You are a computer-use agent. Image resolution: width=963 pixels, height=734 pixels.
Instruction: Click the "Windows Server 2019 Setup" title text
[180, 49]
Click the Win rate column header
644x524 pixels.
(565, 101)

————————

* [DESCRIPTION OF THE TASK]:
Write out each entry again, leaving every word as it is.

* [FINISHED EXERCISE]:
You are a computer-use agent. Image resolution: width=963 pixels, height=734 pixels.
Instruction: Click the "Windows Server 2019 Setup" title text
[180, 49]
Click the Win rate column header
644x524 pixels.
(565, 101)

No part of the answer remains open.